Put a Freeze on Winter Fires 12/15/2014

Most fires occur during the winter. That probably brings to mind Christmas tree fires and while that is a factor, it is not the main source of home fires in the winter.

Unattended cooking is the primary source of fires. Thanksgiving is the peak day for home cooking fires, followed by Christmas Day and Christmas Eve. Stay in the kitchen while cooking! If you walk away, set a timer. If you carry your cell phone with you at all times, set the timer on your phone to remind you that you have something on the stove.

Portable heaters and stationary wood stoves are the second largest source of home fires during winter months. Make certain you keep your wood stove chimney clear of creosote and keep your portable heaters a safe distance from flammable objects, including your upholstered furniture, blankets, clothing, etc. Turn portable heaters off when you leave the home.

Next up is Holiday decorations. Electrical failures or malfunctions were involved in one-third (33%) of the home Christmas tree structure fires. One in six (17%) occurred because some type of heat source was too close to the tree. Candles too close to the tree are another source. Turn off your holiday lights when you are not home and always keep the candles a safe distance from the tree.

Winter storms bring their own fire hazards. Damaged utility lines can present a fire hazard. Frozen water pipes can burst causing not just water damage to your home, but further electrical safety issues. Generators that are used during power outages, if not properly used can be very hazardous. The damage done to your home from any of these issues should only be repaired by experienced contractors that specialize in water and fire restoration.

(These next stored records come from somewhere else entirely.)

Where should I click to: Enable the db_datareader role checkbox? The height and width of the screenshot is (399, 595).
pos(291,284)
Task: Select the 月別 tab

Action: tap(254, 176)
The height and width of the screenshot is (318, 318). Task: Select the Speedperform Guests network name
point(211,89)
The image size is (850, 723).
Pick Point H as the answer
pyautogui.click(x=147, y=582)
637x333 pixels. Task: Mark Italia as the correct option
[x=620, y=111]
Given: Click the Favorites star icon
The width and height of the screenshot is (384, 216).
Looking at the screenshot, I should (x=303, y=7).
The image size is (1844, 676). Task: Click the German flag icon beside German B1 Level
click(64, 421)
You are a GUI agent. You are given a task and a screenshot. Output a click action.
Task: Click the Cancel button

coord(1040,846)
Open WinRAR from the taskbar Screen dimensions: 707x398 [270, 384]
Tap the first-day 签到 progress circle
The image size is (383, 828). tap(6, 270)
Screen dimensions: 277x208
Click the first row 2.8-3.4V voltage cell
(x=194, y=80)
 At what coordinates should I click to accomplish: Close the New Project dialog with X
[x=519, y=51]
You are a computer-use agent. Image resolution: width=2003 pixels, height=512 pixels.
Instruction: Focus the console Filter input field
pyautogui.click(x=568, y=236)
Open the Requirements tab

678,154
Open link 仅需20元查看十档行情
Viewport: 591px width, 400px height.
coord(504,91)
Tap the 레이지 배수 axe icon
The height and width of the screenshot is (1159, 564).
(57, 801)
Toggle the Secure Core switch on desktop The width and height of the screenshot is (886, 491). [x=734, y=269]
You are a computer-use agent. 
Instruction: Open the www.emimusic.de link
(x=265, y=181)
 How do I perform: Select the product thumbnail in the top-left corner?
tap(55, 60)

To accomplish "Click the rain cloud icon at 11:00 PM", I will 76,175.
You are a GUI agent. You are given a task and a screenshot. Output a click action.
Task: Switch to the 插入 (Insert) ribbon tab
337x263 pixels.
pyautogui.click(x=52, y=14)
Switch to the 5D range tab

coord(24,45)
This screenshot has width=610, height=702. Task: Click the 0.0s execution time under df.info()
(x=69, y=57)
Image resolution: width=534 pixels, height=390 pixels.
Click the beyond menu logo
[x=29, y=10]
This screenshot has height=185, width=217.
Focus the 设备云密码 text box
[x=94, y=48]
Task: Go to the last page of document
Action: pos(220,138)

If you have not done so within the last year, make certain to change the battery and check your smoke detectors. Make certain you have fire extinguishers in an accessible place. Most importantly, have in place a family escape plan. Fire can spread rapidly through your home, leaving you as little as one or two minutes to escape safely once the alarm sounds. Pull together everyone in your household and make a plan. Walk through your home and inspect all possible exits and escape routes. Households with children should consider drawing a floor plan of your home, marking two ways out of each room, including windows and doors.